Le Fonds de dotation de l’Arbre aux Hérons lit-il Nantes + ? Nous avions signalé le 1er juillet que la publication de ses comptes au Journal officiel était irrégulière : il y manquait la certification d’un commissaire aux comptes. Le Fonds vient de publier des comptes rectificatifs, désormais certifiés par Jean-Michel Picaud, président de RSM Ouest.
L’essentiel de son rapport, comme c’est la coutume dans la profession, est destiné à ouvrir le parapluie – « notre objectif est d’obtenir l’assurance raisonnable que les comptes annuels pris dans leur ensemble ne comportent pas d’anomalies significatives ». En gros, les comptes sont à peu près justes.
« Les comptes annuels ont été arrêtés par le président du conseil d’administration », note pourtant le commissaire aux comptes. N’est-ce pas là une anomalie ? L’article 6.4 des statuts du fonds spécifie que ses comptes sont approuvés par le conseil d’administration. Lequel comprend du beau monde : des représentants de Nantes Métropole, de la CCI de Nantes-Saint-Nazaire, du Medef, etc. Le président, Bruno Hug de Larauze, n’a pas à endosser toute la responsabilité des comptes.

═══

#### Exercice A
Répondez aux questions suivantes à l'aide de l'article sur les comptes du Fonds de dotation de l'Arbre aux Hérons :
(i) Qui a certifié les comptes rectificatifs du Fonds ?
(ii) Quel article des statuts prévoit que les comptes sont approuvés par le conseil d'administration ?
(iii) Qui préside le conseil d'administration ?
#### Exercice B
Dans l'article sur les comptes du Fonds de dotation de l'Arbre aux Hérons, recopiez la partie qui s'ouvre sur les mots contenant "Le Fonds de" et se ferme sur "de RSM Ouest.", en substituant "Bulletin officiel" à "Journal officiel".
#### Exercice C
Poursuivez l'article sur les comptes du Fonds de dotation de l'Arbre aux Hérons après sa dernière phrase.

#### Jeu de données

═══

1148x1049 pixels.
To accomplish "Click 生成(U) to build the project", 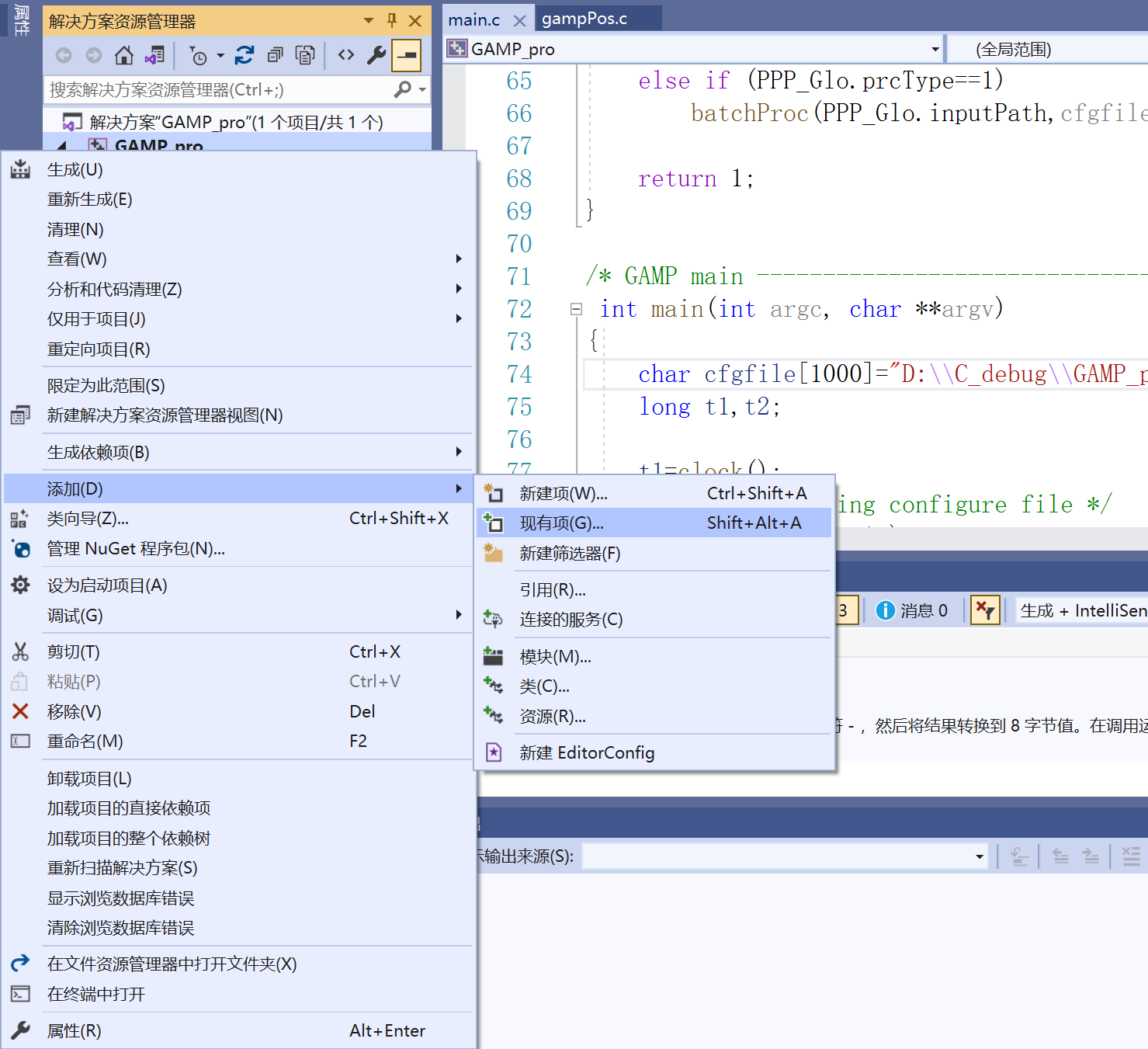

═══

#### Réponse rédigée A
(i) Jean-Michel Picaud, président de RSM Ouest.
(ii) L'article 6.4 des statuts du fonds.
(iii) Bruno Hug de Larauze.

#### Réponse rédigée B
Le Fonds de dotation de l’Arbre aux Hérons lit-il Nantes + ? Nous avions signalé le 1er juillet que la publication de ses comptes au Bulletin officiel était irrégulière : il y manquait la certification d’un commissaire aux comptes. Le Fonds vient de publier des comptes rectificatifs, désormais certifiés par Jean-Michel Picaud, président de RSM Ouest.

#### Réponse rédigée C
La réserve la plus importante exprimée par le commissaire aux comptes est celle-ci : « comme précisé par l’article L823-10-1 du code de commerce, notre mission de certification des comptes ne consiste pas à garantir la viabilité ou la qualité de gestion du fonds de dotation ». Cette mention est classique. Mais elle ne dit pas tout. Si des événements, même postérieurs à la clôture de l’exercice, risquent de compromettre l’avenir, le commissaire aux comptes « attire l’attention des lecteurs » sur ce risque. Oh ! mais que lit-on à la première page du rapport ? « Nous attirons votre attention sur le point suivant […] concernant la demande de rescrit fiscal ».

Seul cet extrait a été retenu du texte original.